__Directive__.
Put the rows below into a numbered list, one line per item, and drop any blank lines.
— Begin —
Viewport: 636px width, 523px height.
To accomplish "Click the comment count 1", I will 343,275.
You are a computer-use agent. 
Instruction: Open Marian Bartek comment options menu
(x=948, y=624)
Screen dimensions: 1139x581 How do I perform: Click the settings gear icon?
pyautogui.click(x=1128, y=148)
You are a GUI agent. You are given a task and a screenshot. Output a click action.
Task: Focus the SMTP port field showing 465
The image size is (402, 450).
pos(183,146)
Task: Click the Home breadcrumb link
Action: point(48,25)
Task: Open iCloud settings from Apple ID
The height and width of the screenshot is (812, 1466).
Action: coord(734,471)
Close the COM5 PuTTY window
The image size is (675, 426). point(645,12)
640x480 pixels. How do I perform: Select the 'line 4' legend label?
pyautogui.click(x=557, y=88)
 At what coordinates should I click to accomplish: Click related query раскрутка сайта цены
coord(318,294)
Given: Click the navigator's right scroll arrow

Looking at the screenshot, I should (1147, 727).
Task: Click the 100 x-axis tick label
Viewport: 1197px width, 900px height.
— End —
__Reply__.
1. Viewport: 636px width, 523px height.
2. To accomplish "Click the comment count 1", I will 343,275.
3. You are a computer-use agent. 
4. Instruction: Open Marian Bartek comment options menu
5. (x=948, y=624)
6. Screen dimensions: 1139x581 How do I perform: Click the settings gear icon?
7. pyautogui.click(x=1128, y=148)
8. You are a GUI agent. You are given a task and a screenshot. Output a click action.
9. Task: Focus the SMTP port field showing 465
10. The image size is (402, 450).
11. pos(183,146)
12. Task: Click the Home breadcrumb link
13. Action: point(48,25)
14. Task: Open iCloud settings from Apple ID
15. The height and width of the screenshot is (812, 1466).
16. Action: coord(734,471)
17. Close the COM5 PuTTY window
18. The image size is (675, 426). point(645,12)
19. 640x480 pixels. How do I perform: Select the 'line 4' legend label?
20. pyautogui.click(x=557, y=88)
21.  At what coordinates should I click to accomplish: Click related query раскрутка сайта цены
22. coord(318,294)
23. Given: Click the navigator's right scroll arrow
24. Looking at the screenshot, I should (1147, 727).
25. Task: Click the 100 x-axis tick label
26. Viewport: 1197px width, 900px height.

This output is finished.